In type III hypersensitivity reaction, antigen-antibody complex deposited on host cells induces complement fixation and enhance inflammatory reaction. It is mainly mediated by Ig-G antibodies complement protein and neutrophils.
The reaction of antibodies with the soluble antigens, generates immune complexes. Generally, these reactions facilitate the clearance of antigens by phagocytes But some times the presence of large number of immune complexes can lead to tissue damage and initiate type III hypersensitivity reactions. For this reason, type III hypersensitivity is also known as immune complex mediated hypersensitivity. The soluble antigen involved in these reactions, may be exogenous (produced by the pathogen during the infection) or endogenous (self-antigens such as proteins, glycoproteins etc).

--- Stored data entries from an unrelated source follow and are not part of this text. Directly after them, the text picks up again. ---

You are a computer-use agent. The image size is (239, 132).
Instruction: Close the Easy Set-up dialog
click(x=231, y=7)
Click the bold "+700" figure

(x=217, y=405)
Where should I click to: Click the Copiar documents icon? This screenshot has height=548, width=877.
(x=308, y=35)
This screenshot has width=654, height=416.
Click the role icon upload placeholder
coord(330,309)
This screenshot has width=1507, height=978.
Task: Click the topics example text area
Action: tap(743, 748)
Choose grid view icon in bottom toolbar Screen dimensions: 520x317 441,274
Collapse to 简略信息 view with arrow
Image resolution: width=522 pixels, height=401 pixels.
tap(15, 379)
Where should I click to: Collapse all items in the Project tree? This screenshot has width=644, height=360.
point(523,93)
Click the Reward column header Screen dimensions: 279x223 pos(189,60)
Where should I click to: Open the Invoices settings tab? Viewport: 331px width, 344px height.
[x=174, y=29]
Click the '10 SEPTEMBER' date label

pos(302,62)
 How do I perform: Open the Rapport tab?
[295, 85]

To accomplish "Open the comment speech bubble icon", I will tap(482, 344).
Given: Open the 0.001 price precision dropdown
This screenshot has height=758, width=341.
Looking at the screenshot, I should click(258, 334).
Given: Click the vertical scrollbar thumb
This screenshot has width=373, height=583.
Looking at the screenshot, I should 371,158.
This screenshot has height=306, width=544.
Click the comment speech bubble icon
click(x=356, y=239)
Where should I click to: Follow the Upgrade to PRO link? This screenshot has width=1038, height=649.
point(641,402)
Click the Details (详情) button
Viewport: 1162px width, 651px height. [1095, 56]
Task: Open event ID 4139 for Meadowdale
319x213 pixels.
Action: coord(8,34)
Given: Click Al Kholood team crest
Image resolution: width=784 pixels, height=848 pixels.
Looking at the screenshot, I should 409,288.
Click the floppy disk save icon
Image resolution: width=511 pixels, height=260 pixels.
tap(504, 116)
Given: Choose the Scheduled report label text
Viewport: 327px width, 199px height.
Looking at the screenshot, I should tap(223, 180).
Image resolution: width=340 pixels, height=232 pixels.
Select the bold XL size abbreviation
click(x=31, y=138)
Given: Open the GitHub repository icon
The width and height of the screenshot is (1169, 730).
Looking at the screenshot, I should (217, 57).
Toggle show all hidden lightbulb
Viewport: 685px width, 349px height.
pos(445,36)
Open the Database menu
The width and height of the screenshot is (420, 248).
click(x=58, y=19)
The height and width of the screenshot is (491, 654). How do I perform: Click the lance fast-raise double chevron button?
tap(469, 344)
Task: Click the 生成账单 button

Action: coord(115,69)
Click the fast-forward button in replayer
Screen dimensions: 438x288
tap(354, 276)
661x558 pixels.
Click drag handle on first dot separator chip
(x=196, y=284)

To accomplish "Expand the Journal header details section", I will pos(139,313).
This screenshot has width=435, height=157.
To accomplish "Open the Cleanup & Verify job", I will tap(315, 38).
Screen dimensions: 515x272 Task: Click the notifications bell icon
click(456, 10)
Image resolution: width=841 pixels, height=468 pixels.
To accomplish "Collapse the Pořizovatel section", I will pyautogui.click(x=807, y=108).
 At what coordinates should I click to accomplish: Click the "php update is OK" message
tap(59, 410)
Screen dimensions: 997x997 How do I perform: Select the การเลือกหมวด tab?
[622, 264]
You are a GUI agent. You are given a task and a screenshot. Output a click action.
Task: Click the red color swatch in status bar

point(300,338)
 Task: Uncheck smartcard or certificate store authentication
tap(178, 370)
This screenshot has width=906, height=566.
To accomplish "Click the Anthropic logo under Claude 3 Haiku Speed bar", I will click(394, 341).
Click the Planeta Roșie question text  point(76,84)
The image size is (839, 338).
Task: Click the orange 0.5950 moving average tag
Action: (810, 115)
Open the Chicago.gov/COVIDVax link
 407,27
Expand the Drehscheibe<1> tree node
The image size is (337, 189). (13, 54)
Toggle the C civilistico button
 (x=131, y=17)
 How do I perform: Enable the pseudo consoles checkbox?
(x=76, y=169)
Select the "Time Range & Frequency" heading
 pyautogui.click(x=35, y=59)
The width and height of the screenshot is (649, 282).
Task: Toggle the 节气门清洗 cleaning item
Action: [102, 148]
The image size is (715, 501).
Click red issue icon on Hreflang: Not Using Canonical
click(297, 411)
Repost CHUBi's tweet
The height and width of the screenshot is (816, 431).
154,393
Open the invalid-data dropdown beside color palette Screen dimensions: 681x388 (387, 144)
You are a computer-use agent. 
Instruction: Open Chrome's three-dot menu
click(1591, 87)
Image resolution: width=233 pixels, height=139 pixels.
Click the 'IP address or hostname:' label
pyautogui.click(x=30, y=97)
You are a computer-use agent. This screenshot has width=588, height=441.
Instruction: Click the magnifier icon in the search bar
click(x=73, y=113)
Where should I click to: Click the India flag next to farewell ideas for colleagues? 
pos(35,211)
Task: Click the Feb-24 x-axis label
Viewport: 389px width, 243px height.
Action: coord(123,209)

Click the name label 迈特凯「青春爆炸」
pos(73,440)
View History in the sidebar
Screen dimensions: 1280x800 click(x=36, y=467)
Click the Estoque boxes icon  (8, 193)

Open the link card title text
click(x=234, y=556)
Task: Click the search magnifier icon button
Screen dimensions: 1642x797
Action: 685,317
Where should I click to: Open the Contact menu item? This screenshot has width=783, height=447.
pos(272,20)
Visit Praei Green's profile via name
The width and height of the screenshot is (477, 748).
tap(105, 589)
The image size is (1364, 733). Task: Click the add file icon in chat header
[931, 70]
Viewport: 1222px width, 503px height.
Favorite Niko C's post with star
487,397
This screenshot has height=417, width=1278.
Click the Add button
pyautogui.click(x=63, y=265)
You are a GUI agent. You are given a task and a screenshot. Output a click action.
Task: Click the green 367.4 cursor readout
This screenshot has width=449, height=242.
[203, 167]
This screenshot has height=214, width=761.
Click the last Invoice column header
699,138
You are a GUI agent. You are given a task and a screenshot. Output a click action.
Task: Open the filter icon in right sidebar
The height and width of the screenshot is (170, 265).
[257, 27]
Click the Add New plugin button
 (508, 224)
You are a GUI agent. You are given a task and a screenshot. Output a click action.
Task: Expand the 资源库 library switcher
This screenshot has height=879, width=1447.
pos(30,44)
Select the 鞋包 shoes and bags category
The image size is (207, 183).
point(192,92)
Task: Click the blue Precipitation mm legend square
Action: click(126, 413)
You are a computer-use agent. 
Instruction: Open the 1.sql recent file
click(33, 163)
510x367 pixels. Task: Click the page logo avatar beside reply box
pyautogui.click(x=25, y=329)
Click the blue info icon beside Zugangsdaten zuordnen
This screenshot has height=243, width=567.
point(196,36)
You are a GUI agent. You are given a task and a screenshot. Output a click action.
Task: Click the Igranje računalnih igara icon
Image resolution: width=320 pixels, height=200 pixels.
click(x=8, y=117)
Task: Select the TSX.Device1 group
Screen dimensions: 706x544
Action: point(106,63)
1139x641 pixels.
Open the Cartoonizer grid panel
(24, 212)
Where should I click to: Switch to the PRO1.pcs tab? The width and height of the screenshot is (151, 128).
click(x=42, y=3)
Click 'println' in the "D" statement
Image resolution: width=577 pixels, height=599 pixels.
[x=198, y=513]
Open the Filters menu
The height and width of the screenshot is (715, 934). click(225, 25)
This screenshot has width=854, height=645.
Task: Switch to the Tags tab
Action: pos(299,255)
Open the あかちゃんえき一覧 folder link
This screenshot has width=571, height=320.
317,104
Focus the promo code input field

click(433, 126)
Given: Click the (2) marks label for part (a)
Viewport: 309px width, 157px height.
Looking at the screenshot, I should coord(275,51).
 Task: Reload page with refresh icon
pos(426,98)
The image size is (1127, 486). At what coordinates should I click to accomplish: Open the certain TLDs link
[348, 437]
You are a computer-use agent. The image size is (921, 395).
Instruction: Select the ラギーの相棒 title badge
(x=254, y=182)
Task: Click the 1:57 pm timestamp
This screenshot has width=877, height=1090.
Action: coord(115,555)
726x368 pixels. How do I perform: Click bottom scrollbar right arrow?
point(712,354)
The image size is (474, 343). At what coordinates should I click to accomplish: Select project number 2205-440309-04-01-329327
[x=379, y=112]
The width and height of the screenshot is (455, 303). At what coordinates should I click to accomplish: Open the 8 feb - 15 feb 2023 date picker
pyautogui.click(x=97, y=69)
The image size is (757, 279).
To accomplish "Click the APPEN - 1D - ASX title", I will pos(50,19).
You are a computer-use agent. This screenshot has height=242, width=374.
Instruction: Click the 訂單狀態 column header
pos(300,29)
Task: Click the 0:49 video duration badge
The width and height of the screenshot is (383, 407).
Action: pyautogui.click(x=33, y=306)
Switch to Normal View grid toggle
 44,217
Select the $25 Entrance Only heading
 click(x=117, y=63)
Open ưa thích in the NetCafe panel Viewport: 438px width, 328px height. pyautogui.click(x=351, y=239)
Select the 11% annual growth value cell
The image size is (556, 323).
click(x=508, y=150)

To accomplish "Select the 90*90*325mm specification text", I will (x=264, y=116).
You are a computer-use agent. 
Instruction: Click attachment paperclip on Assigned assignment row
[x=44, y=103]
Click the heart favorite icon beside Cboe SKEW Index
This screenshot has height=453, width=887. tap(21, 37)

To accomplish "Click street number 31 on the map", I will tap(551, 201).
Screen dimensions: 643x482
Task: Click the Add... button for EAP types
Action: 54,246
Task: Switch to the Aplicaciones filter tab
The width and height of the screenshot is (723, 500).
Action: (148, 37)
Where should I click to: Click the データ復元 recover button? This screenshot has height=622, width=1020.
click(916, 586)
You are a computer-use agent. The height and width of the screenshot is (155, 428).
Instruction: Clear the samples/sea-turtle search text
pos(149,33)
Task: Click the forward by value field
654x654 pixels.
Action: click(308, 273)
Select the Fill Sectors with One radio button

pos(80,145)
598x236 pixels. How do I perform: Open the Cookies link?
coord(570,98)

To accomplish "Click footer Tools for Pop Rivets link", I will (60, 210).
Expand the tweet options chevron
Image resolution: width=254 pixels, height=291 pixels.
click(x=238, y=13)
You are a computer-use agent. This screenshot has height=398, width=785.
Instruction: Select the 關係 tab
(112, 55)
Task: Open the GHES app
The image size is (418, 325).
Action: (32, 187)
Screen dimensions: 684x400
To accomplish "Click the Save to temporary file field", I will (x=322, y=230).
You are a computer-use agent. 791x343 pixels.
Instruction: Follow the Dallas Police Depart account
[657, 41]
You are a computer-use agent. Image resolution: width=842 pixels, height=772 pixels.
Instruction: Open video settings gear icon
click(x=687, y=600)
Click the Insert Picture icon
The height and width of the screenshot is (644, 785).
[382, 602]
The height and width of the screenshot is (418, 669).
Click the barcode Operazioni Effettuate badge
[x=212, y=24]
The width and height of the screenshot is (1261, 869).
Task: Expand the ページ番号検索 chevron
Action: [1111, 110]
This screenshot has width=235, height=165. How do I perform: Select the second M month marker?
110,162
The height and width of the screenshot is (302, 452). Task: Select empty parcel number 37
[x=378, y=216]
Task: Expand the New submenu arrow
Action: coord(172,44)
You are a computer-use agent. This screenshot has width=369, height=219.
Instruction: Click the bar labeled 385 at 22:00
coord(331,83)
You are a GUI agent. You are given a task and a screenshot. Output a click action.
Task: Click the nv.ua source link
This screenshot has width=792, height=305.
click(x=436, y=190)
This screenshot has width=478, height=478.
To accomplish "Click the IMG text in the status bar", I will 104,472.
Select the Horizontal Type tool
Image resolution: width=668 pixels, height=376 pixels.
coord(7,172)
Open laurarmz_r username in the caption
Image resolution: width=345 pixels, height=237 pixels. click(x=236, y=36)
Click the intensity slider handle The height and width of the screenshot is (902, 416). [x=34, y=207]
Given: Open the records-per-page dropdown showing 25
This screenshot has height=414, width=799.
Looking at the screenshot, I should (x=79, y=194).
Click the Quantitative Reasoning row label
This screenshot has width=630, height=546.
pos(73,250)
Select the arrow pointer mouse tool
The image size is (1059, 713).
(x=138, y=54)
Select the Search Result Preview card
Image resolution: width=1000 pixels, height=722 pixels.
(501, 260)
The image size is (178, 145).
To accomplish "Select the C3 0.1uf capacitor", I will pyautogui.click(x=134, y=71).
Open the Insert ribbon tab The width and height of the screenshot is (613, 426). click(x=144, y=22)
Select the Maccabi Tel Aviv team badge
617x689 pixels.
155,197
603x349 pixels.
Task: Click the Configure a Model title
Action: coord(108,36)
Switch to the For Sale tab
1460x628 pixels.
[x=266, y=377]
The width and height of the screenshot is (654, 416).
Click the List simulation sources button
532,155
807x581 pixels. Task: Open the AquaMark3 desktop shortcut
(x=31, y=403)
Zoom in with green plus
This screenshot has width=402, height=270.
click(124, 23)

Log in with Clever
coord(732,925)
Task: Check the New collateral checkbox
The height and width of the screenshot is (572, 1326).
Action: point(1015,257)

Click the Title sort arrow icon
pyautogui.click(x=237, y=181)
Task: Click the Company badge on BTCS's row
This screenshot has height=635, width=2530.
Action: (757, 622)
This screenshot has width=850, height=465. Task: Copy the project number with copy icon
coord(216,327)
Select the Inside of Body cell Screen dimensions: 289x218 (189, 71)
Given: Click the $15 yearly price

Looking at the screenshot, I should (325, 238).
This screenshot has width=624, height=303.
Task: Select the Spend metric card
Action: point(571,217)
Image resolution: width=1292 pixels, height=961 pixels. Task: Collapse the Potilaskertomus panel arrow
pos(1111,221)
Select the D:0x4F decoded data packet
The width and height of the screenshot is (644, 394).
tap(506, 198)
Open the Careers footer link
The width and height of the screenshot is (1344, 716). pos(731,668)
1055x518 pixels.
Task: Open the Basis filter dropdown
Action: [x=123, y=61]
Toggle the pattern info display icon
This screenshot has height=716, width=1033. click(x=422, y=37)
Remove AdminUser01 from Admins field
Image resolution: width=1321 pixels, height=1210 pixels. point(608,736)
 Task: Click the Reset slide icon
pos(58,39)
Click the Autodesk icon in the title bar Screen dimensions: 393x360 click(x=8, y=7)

Types: Type III hypersensitivity is mainly two types: A. Localized type III hypersensitivity, in which the immune complex damage a limited area from where they are first deposited. B. Systemic type III hypersensitivity, in which multiple sites are damaged in the body and this reaction is a part of complex autoimmune disease.
Mentioned disorders: The deposition of immune complex in the tissues can give rise to symptoms such as fever, joint pain, lymph node enlargement, vasculitis (if inflammation occurs in the blood vessels), glomerulonephritis (if occurs in kidney), serum sickness etc.
Mediators of Type III hypersensitivity: The main mediator of this hypersensitivity-reaction is Ig-G antibodies but there are also some other co-operators such as mast cells, neutrophils, macrophages and some complement proteins.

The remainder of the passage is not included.